The setting is Germany in the last decade of the 19th century, where girls and boys are educated separately, and severely: girls in the primacy of Kinder, Kuche, Kirche (children, kitchen, church), boys in the way of becoming pillars of the middle classes. Learning is done by heart, adults are far away. Few teens have had any proper sex education to speak of, which leaves the sensitive Moritz (an excellent Stuart Thompson) deeply flustered when his dreams turn overwhelmingly erotic. Unable to seek help from his suffocated family, he turns to his smart-clogged classmate Melchior (Laurie Kynaston, photo above), son of a more liberal mother. Melchior creates for him a sex manual of 10 pages, fully illustrated; when found by an adult, the play’s tragic plot sets in motion. Melchior, meanwhile, gains a much less theoretical experience of sex with his childhood friend Wendla (impressive Amara Okereke), whose sexual naivety is breathtaking.

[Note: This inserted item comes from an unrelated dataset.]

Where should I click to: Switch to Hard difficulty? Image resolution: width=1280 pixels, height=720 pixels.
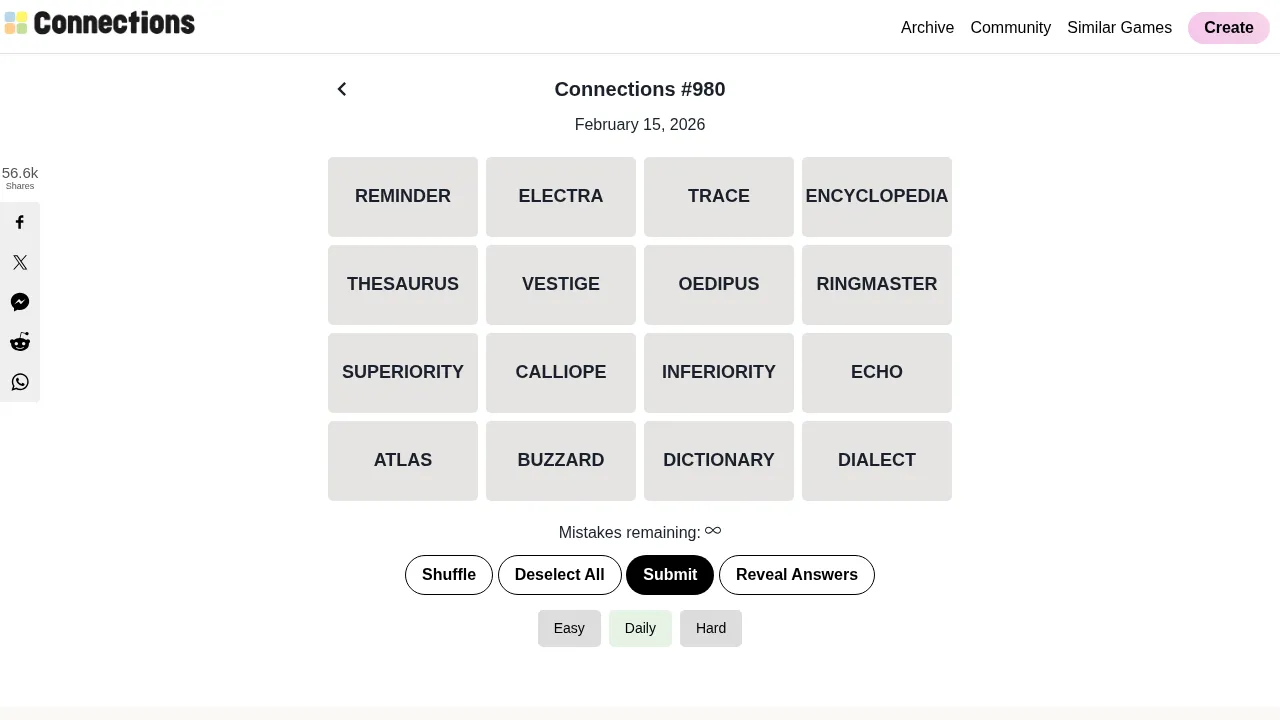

Miriam Buether’s clever design puts all the action on black steps from floor to ceiling, but how versatile these steps are. Performers suddenly come out, glide seductively head first, dance with them in a contorted group (in a punchy choreography by Lynne Page). The stairs are projected onto crosses, chalked with slogans (“Gott is tot” “@Gretchen”) and symbols (the COVID virus, the inevitable penis / testicles beloved by graffiti artists around the world). At times when the plot turns to a climax, a large glass box descends for the actors to perform, like a showcase for their heightened emotions.

Catherine Cusack and Mark Lockyer embody all adults (parents, teachers), in a range of wigs and masks seemingly inspired by the portraits of Otto Dix, but the main players are the team of teenagers whose awakening – to all the growing pains of adulthood, confusions about sex and sexuality, their sense of injustice, the repression of their society et al – we follow. It’s a gifted ensemble: not just Kynaston and Okereke, with their loud, clear vocals and finely tuned acting, but each of the other 11 members of the teenage faction. Nathan Armarkwei-Laryes is particularly catchy, in the role of the gay Hanschen; and in vocal stakes, Carly-Sophia Davies impresses as an out-throated Ilse, who has dropped out of school, embraces decadence as her role model, and is certain she’s headed for the garbage heap. When the band sway like a phalanx or sing a cappella, you experience the thrill of musical theater at its best.

It’s easy to dismiss the characters’ teenage angst as from another, less enlightened era – but worrying about your exam scores or your sexuality is a lifelong one. And then you think of the young people who recently protested the failure of older generations to stop climate change, the teenagers who stood up for their rights against Islamist terrorists, the American high school kids who demonstrated for gun control, and you realize that some things rarely change. Melchior may come across as an asshole, but his position isn’t just a teenage rebellion, nor that of Greta Thunberg; and Moritz is the kind of teenager who always breaks parents’ hearts. It’s a production that is definitely worth seeing, so let’s pray that it can stay open during the latest wave of infections.